REQUIRED ACTION
Leaving out the pictures, write out exactly each line from the line with "The image size is (1372, 774)." through the close of the listing below.

-=-=-

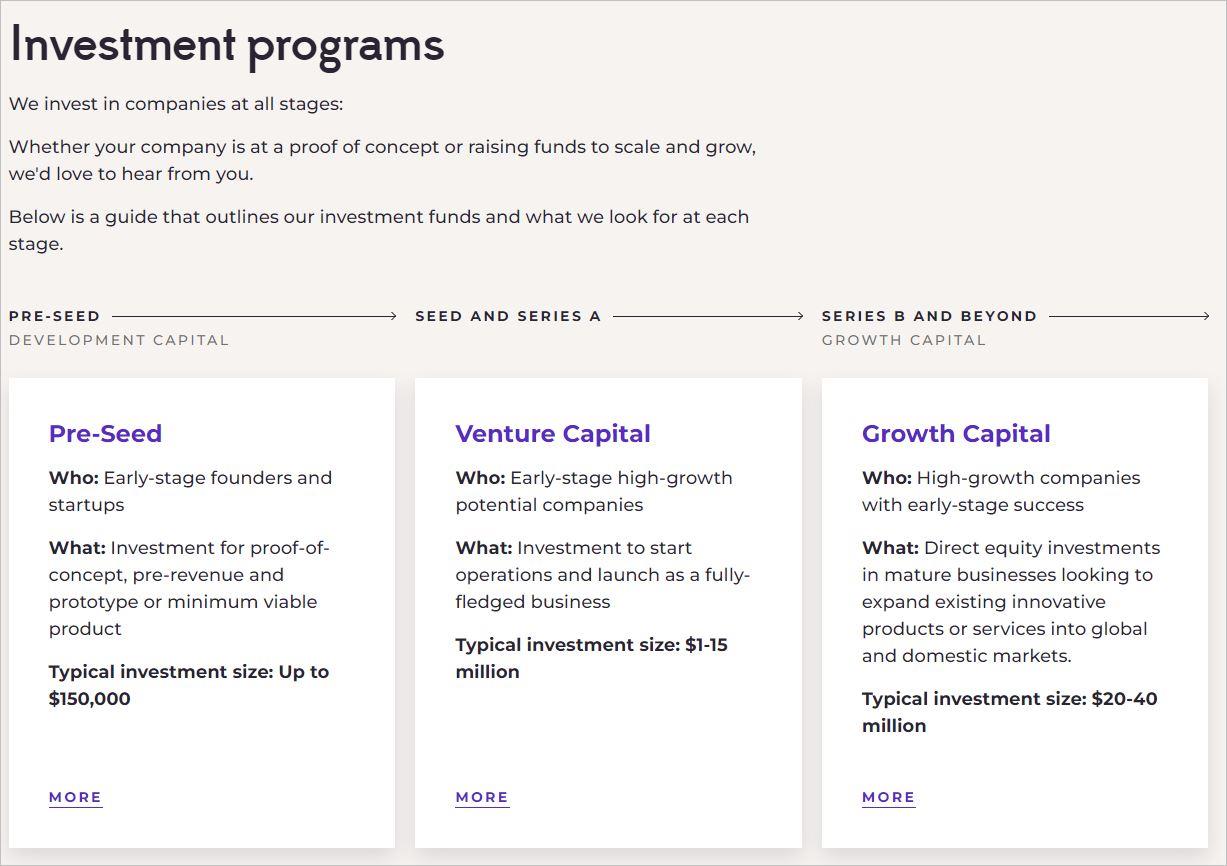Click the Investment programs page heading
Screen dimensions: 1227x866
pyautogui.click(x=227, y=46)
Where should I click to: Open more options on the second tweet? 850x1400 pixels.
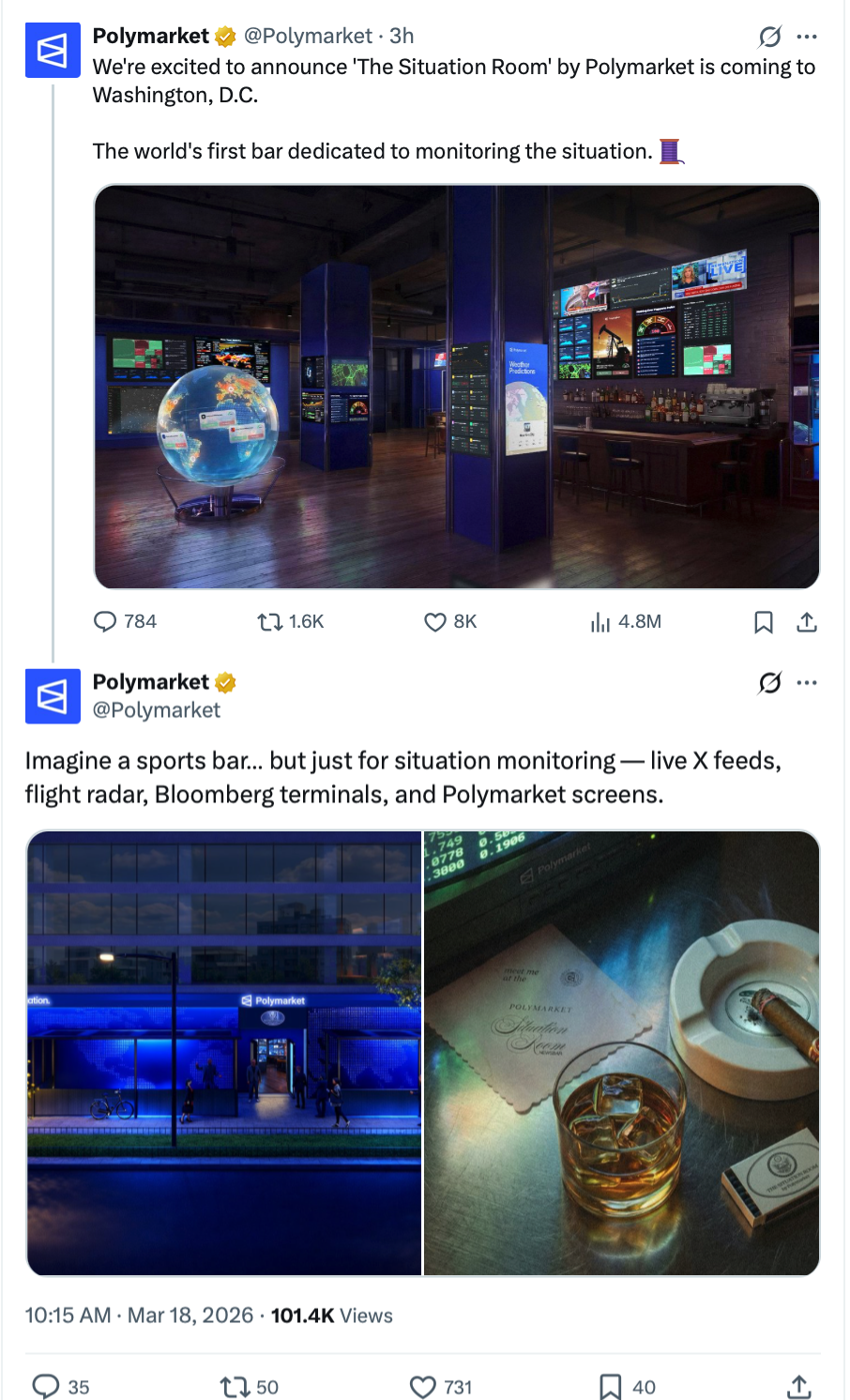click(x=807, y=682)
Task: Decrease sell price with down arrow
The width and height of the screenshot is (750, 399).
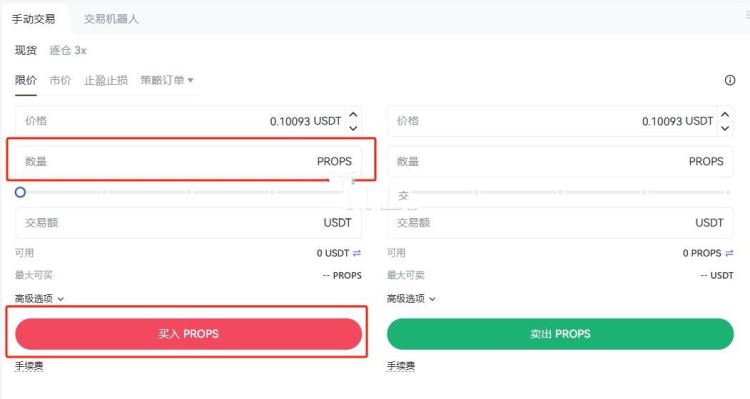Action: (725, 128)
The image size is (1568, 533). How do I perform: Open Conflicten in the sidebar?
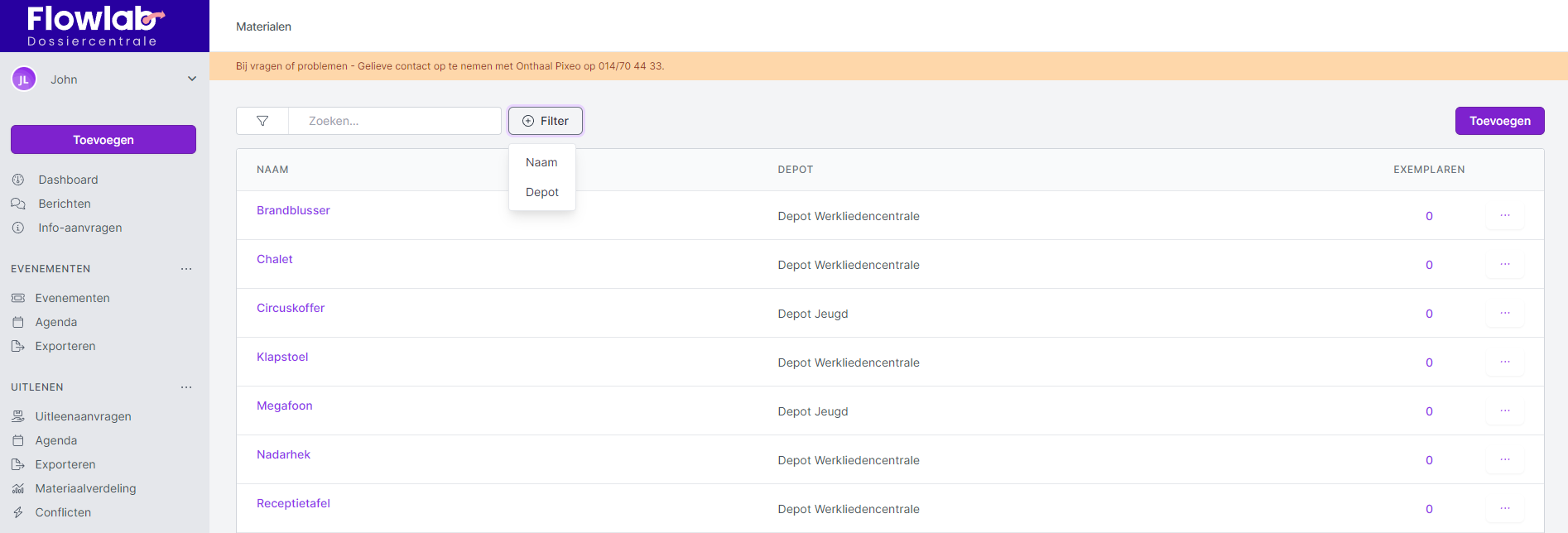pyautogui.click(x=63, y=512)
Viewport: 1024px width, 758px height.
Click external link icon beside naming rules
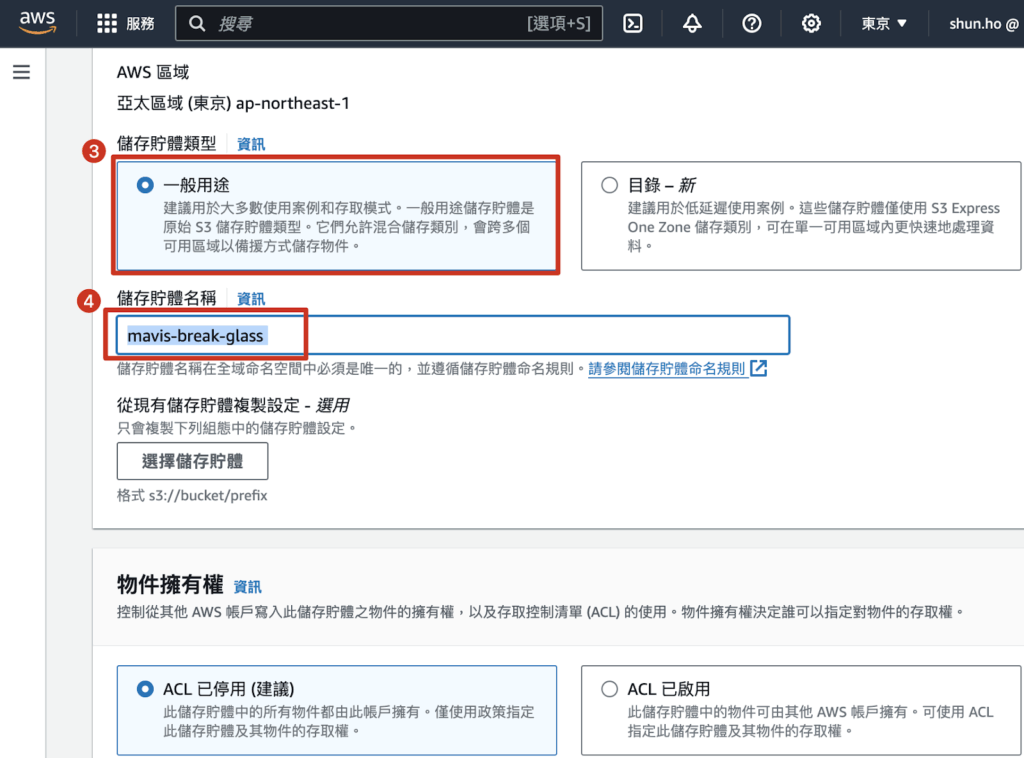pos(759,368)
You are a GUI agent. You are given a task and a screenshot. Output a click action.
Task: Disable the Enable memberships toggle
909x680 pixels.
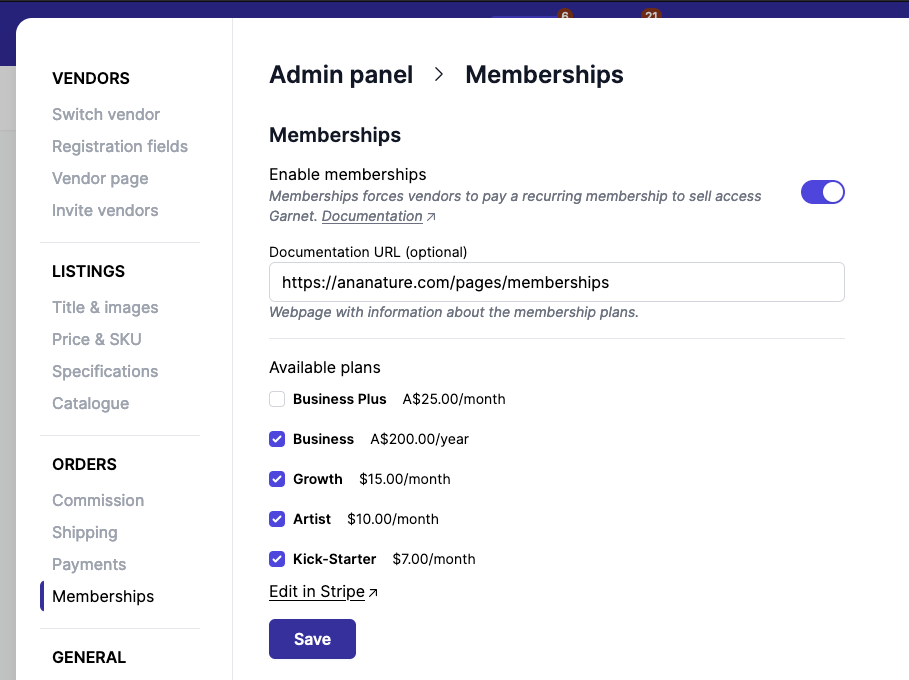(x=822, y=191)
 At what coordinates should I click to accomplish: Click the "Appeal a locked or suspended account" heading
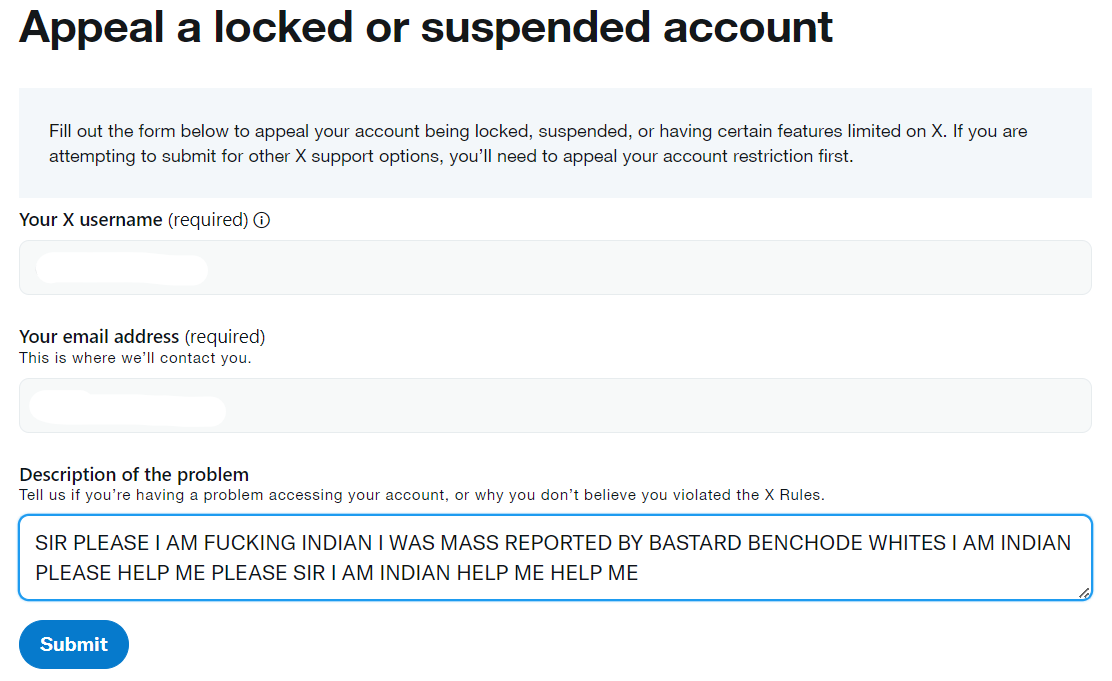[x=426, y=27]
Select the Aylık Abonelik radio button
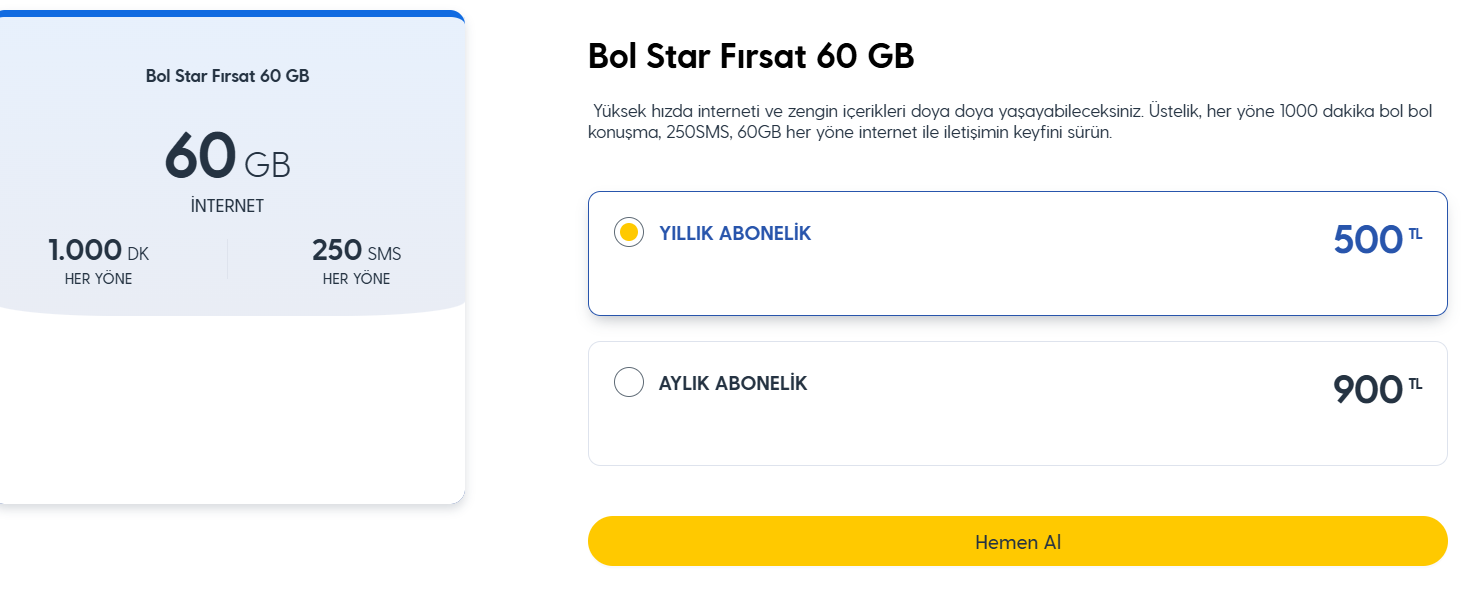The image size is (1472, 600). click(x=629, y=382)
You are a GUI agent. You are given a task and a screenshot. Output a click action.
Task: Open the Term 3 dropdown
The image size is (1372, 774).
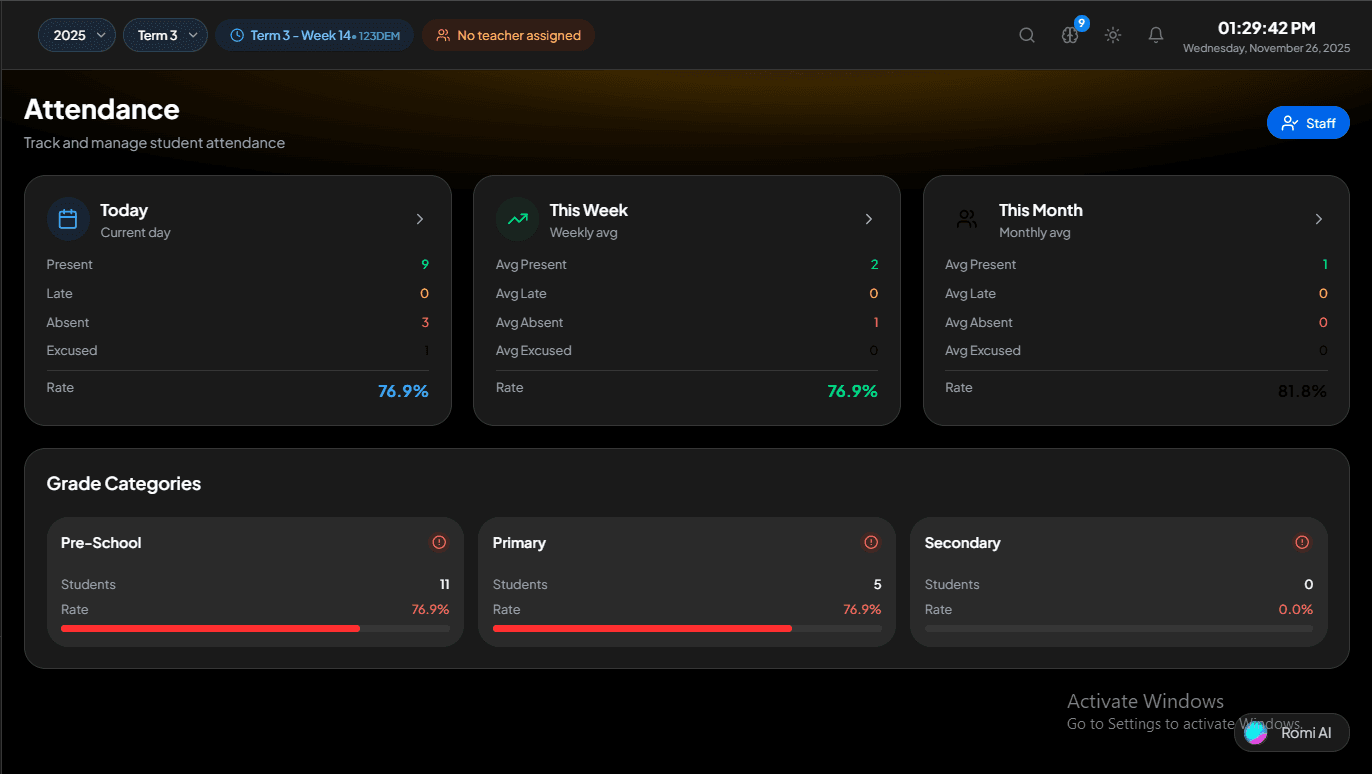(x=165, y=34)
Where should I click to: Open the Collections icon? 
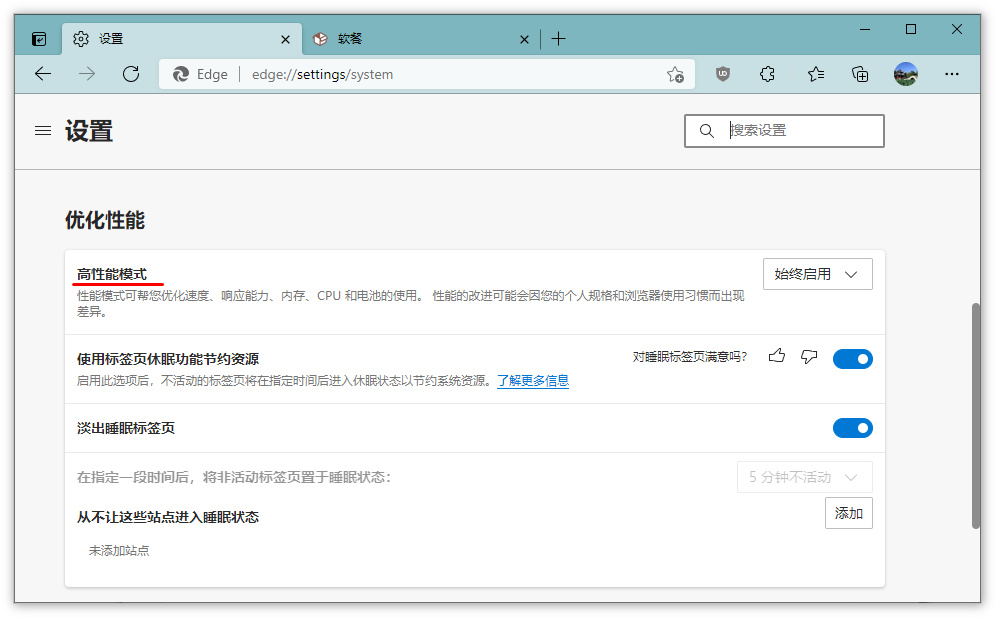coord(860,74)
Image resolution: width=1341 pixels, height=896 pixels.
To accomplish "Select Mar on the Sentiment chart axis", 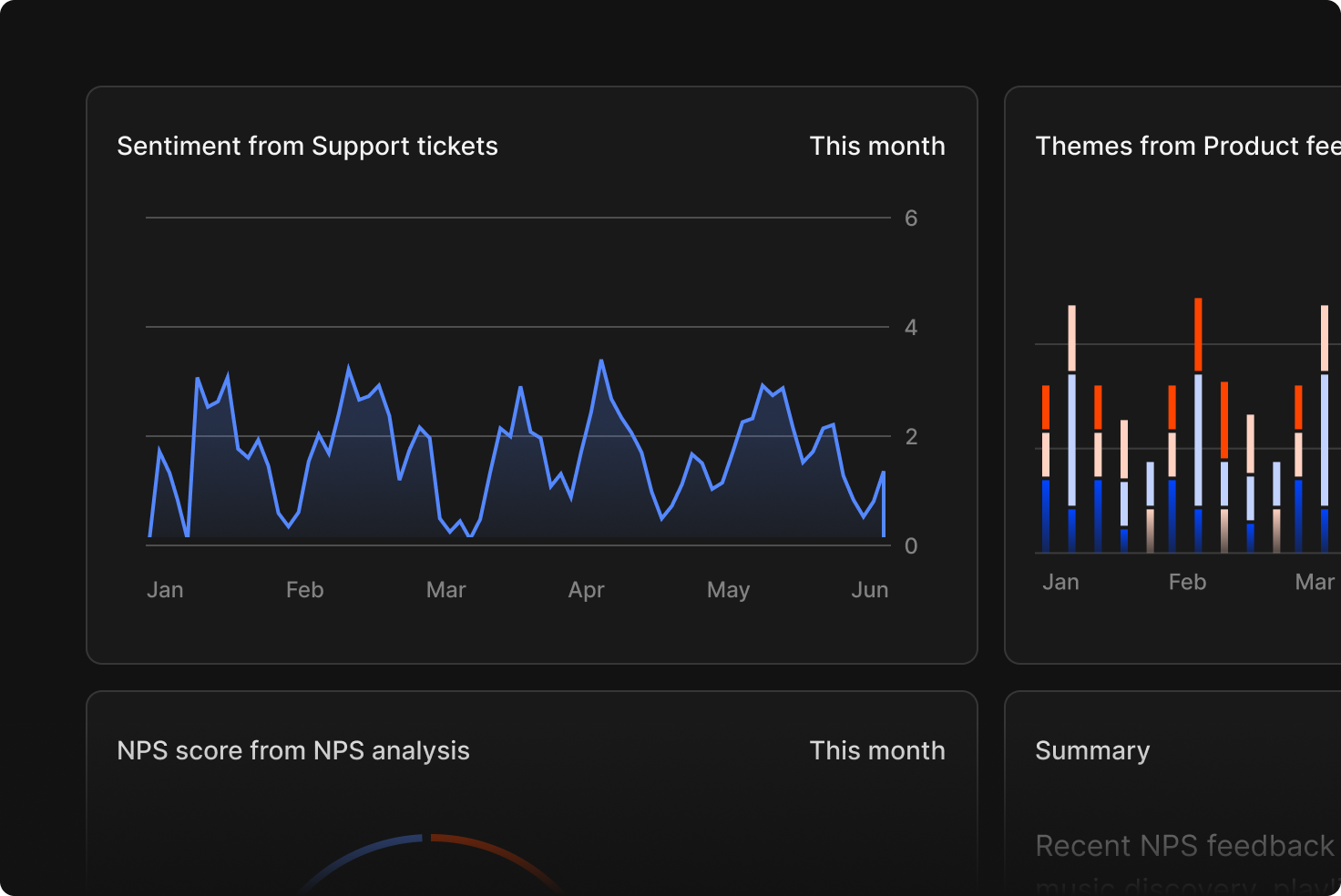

-=-=-

THE ANSWER
The image size is (1372, 774).
(x=165, y=34)
Where should I click to: Open the Collections icon? 
coord(860,74)
Image resolution: width=1341 pixels, height=896 pixels.
To accomplish "Select Mar on the Sentiment chart axis", 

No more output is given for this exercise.